U.S. House members back Freedmen tribal recognition fight

Home of Muscogee (Creek) Freedmen in Oklahoma Territory, ca. 1900.

Home of Muscogee (Creek) Freedmen in Oklahoma Territory, ca. 1900. Photo: Corbis Historical via Getty Images

Thirteen U.S. House members are jumping in a fight to help Black descendants of enslaved people once owned by members of the Muscogee (Creek) Nation get full tribal membership.

The big picture: Muscogee (Creek) Nation Freedmen are the latest group to seek full tribal membership amid a racial reckoning among Indigenous tribes that sometimes clashes with tribal sovereignty.

Zoom in: U.S. Rep. Maxine Waters (D-Calif.) led an effort earlier this month seeking permission to file an amicus brief in tribal court supporting Muscogee (Creek) Nation Freedmen.

  • The thirteen House representatives believe the tribe is wrongly using a 1941 letter from the solicitor of the Interior Department that concluded Creek Freedmen can be excluded from tribal membership, the filing says.
  • According to the filing, excluding them from membership would violate an 1866 treaty signed by the tribe with the U.S. government, which gives tribal citizenship to Creek Freedmen.
  • Muscogee (Creek) Nation court denied the amicus brief but a lawyer representing Creek Freedmen said it showed members of Congress are watching the case.

Catch up quick: A Muscogee (Creek) Nation District Court in September ruled in favor of citizenship for two Freedmen descendants, paving the way for other descendants to seek citizenship.

  • Rhonda Grayson and Jeffery Kennedy had sued the tribe's citizenship board for denying their applications.
  • Following the ruling, the tribe's Supreme Court issued a stay of enforcement of the District Court after an appeal from the tribe.

Background: Freedmen descendants say the tribe's Treaty of 1866 provides proof that descendants listed on the Creek Freedmen Roll are eligible for tribal citizenship.
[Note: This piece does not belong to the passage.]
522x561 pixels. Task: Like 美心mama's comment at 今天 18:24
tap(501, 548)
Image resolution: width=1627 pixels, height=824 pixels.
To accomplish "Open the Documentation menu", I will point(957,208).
  • It's part of a decades-long fight among the Freedmen descendants.

The other side: In a statement, Muscogee (Creek) Nation Attorney General Geri Wisner said the federally approved Muscogee (Creek) Constitution makes no provision to extend citizenship to anyone who is not Muscogee (Creek) by blood.

  • "The Muscogee (Creek) Nation has a diverse citizenry with a wide array of heritages, including African American, Spanish, Scottish and many more. But whatever else they may be, they qualify for citizenship because they are Muscogee (Creek) by blood."
  • Wisner said the matter before the Muscogee (Creek) Supreme Court is a straightforward administrative case and a lower court was wrong to extend membership to Creek Freedmen.

Between the lines: The Muscogee (Creek) Freedmen case highlights ongoing conflicts between centuries-old treaties — which the U.S. has violated repeatedly — and tribes' rights to determine who can be members.

What's next: Oral arguments in the tribe's Supreme Court are scheduled in July.